Quantunque il mare fosse agitatissimo anche dentro il canale, il bosmano con un'abile manovra portò la doppia piroga davanti alla zona delle rhizophore, affondando le prore dentro la massa di radici e di tronchi contorti e flessibili. Assicurata la piroga con una grossa liana, e presi i viveri che conteneva, il drappello si cacciò nelle foreste, senza preoccuparsi della pioggia che cadeva a torrenti e delle raffiche furiose che torcevano i rami sfrondandoli. Malgrado la profonda oscurità che regnava sotto quelle immense volte, il drappello guidato da un indigeno che sapeva orientarsi anche senza le stelle, attraversò in poche ore la grande boscaglia, raggiungendo il villaggio più importante, dove si trovava la capanna del capo. Le sentinelle, che vegliano sempre nei villaggi indigeni avevano già dato l'allarme, e tutta la popolazione, credendo che si trattasse di una invasione di nuku, aveva prese le armi, precipitandosi con altissime grida, fuori delle loro miserabili dimore. Se i kahoa che accompagnavano il capitano non fossero stati svelti a dare il segnale di riconoscimento, il drappello sarebbe stato massacrato poiché tutti quei selvaggi quando caricano sembrano tigri infuriate e difficilmente si arrestano. Un grande urlo di gioia salutò il capo bianco. Don José si fece condurre subito nella capanna dove credeva di trovare Mina. Fu invece la sola Hermosa, la grossa cagna di Terranova che lo accolse con sordi latrati.

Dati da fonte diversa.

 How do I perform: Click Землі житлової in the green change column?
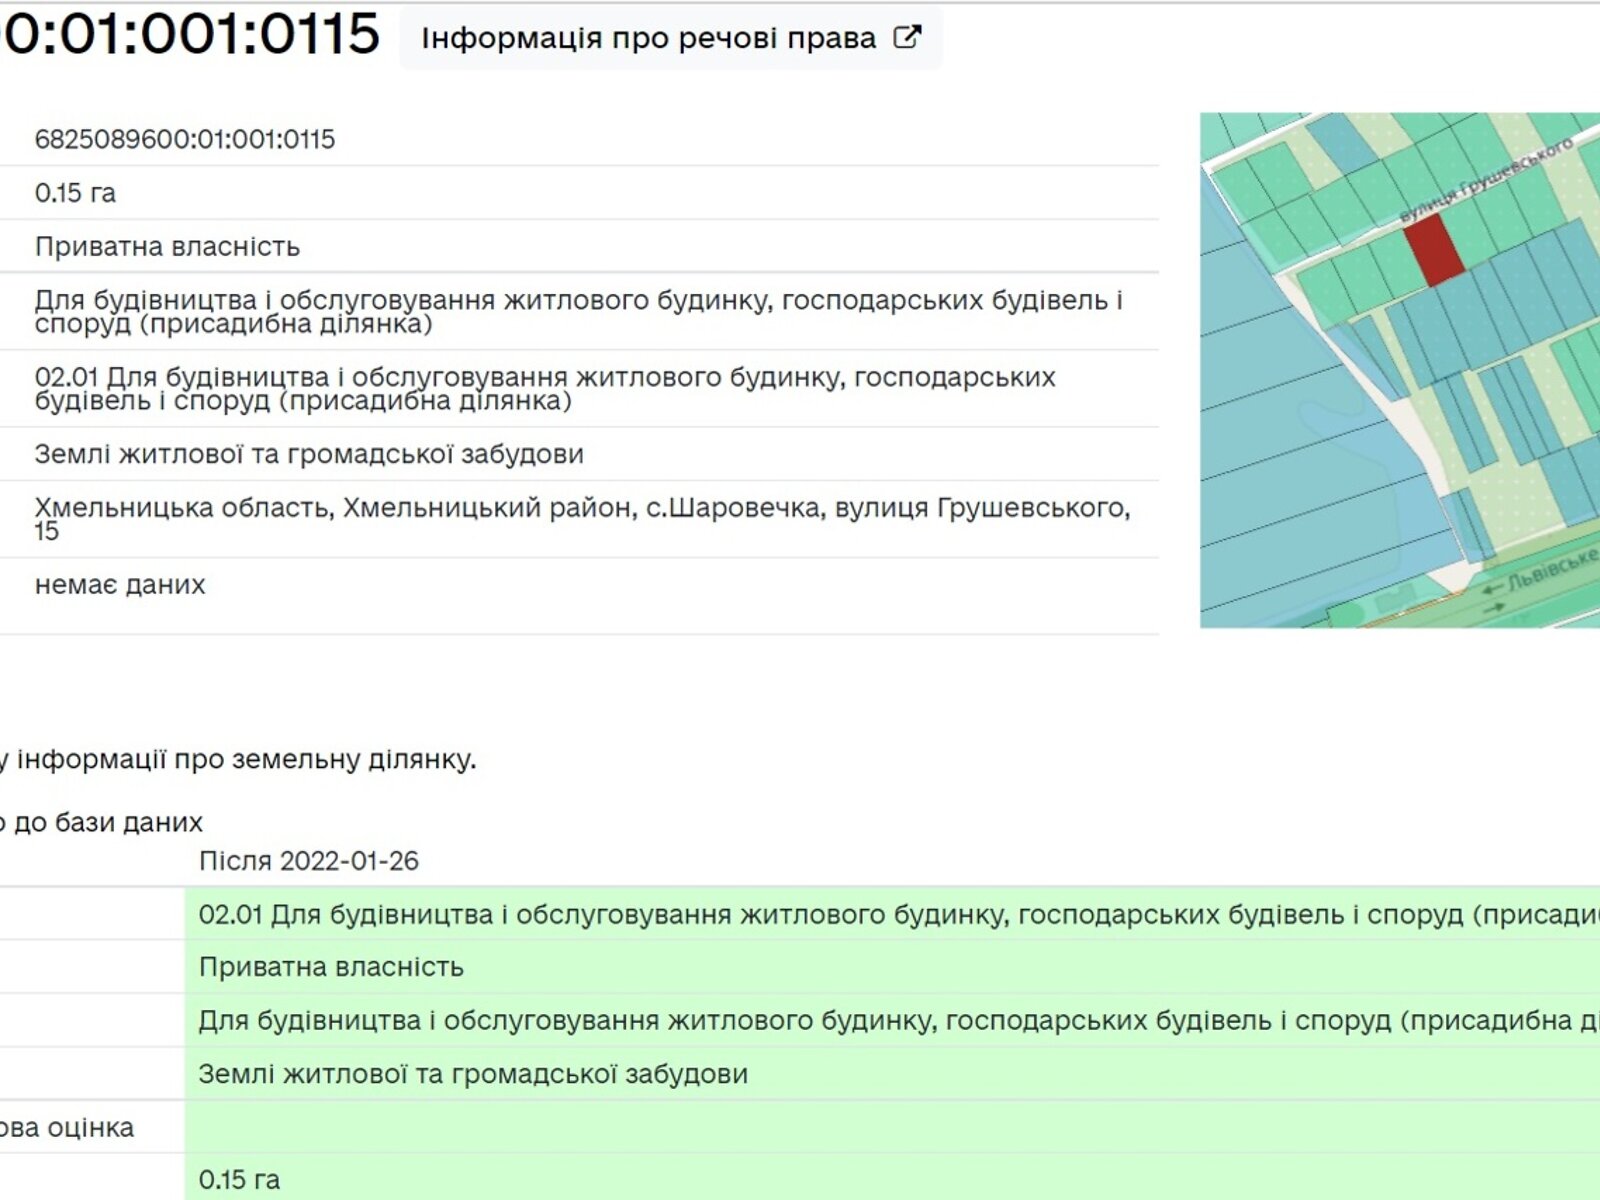[473, 1074]
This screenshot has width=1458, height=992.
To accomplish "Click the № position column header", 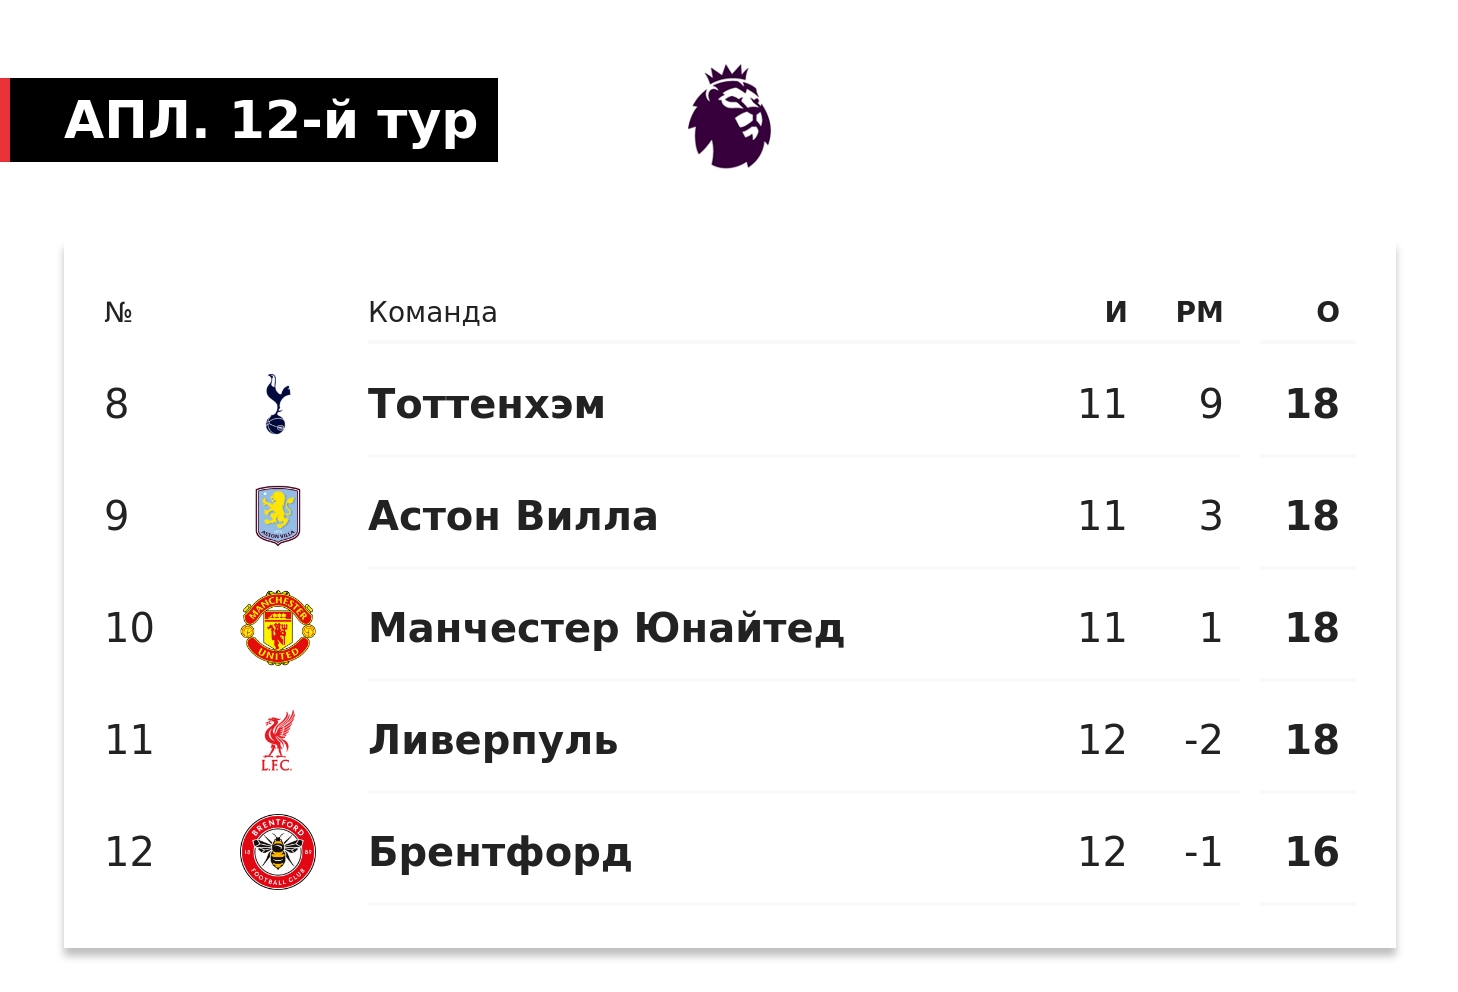I will tap(118, 312).
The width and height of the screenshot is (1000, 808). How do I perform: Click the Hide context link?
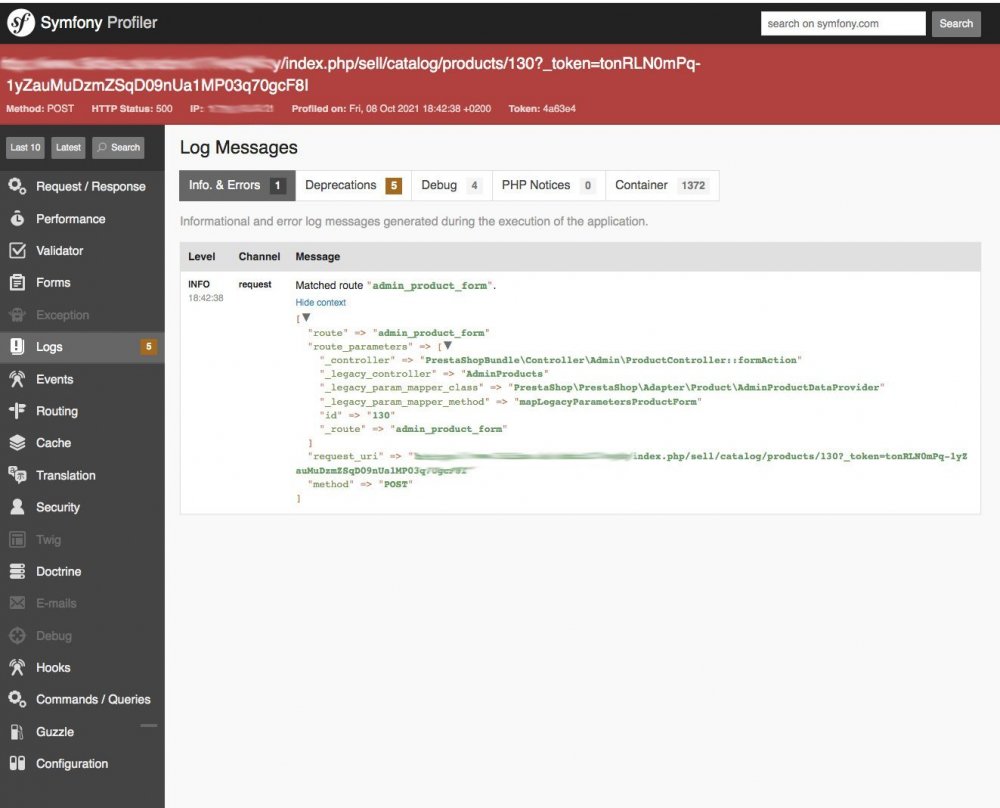pos(320,302)
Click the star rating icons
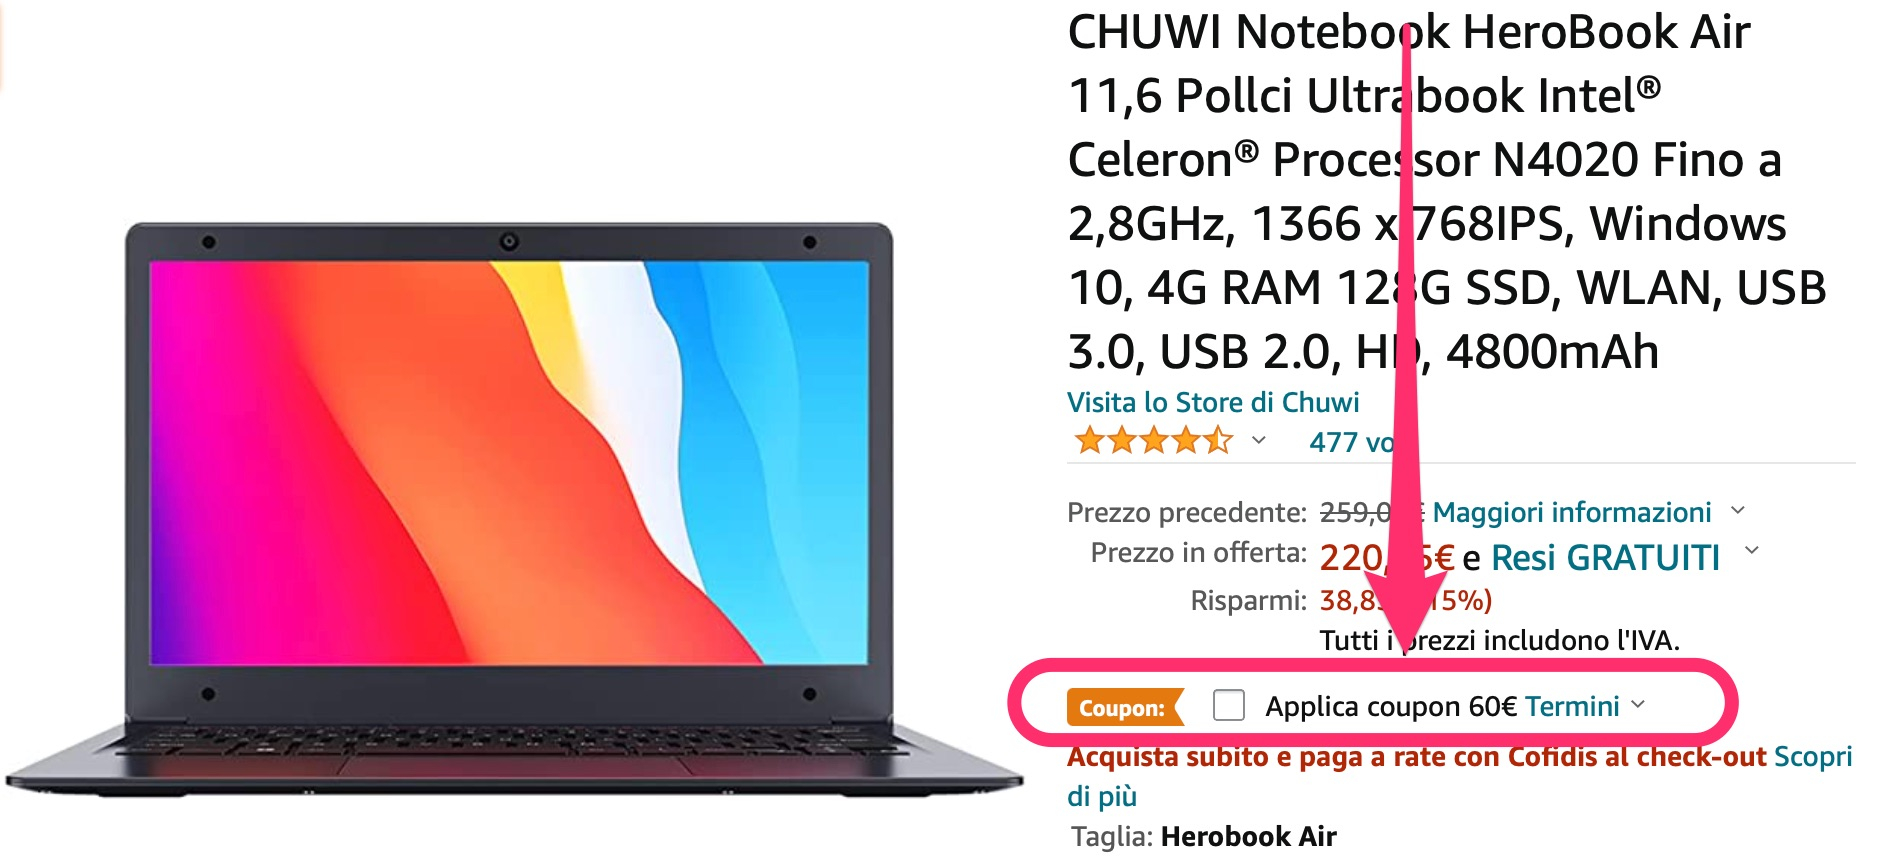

— E mia sorella? — gridò don Pedro non vedendola comparire. — Miserabili, che ne avete fatto? L'avete divorata?

— Calmatevi, amico, — disse il capitano. — Ora ci diranno che cosa è avvenuto di lei. È impossibile che l'abbiano uccisa.

Fu un colpo terribile per entrambi quando dai sottocapi appresero la terribile verità. Mina nelle mani del capo bianco dei nuku! Prigioniera di quel dannato Ramirez! Ah! Era troppo! Quel miserabile non si accontentava più del tesoro: voleva anche Mina.

— Lo ucciderò! — ruggì don José, esasperato.

Don Pedro sembrava pietrificato dal dolore; Reton invece si dava dei gran pugni sulla testa bestemmiando come un ossesso. Soltanto i due kanaki si mantenevano calmi e silenziosi, quantunque avessero compreso quale terribile disgrazia avesse colpito i loro amici bianchi.

— Matemate, — disse finalmente il capitano, che, dopo quel primo scoppio di furore aveva riacquistato il suo sangue freddo. — Hai sentito?

— Sì, — rispose il kanako — Hanno rapita la donna bianca.

— Ed è stato l'uomo bianco dei nuku che l'ha portata via, il nostro mortale nemico.

— Lo so.

— Bisogna strappargliela di mano.

— Gliela riprenderemo, — rispose il kanako.

— In che modo?

— Io parto subito con mio fratello per i villaggi dei nuku.

— Che cosa vai a fare? Non ne hai avuto abbastanza dell'assedio della caverna?

— Dammi il tuo cane e aspetta il nostro ritorno.

— Non ti mangeranno i nuku?

Il kanako sorrise con aria misteriosa, poi ripeté:

— Aspetta il nostro ritorno. La notte è oscura e tempestosa e coprirà la nostra marcia.

Legò al collo di Hermosa una sottile liana e uscì dalla capanna con suo fratello, scomparendo rapidamente fra le tenebre.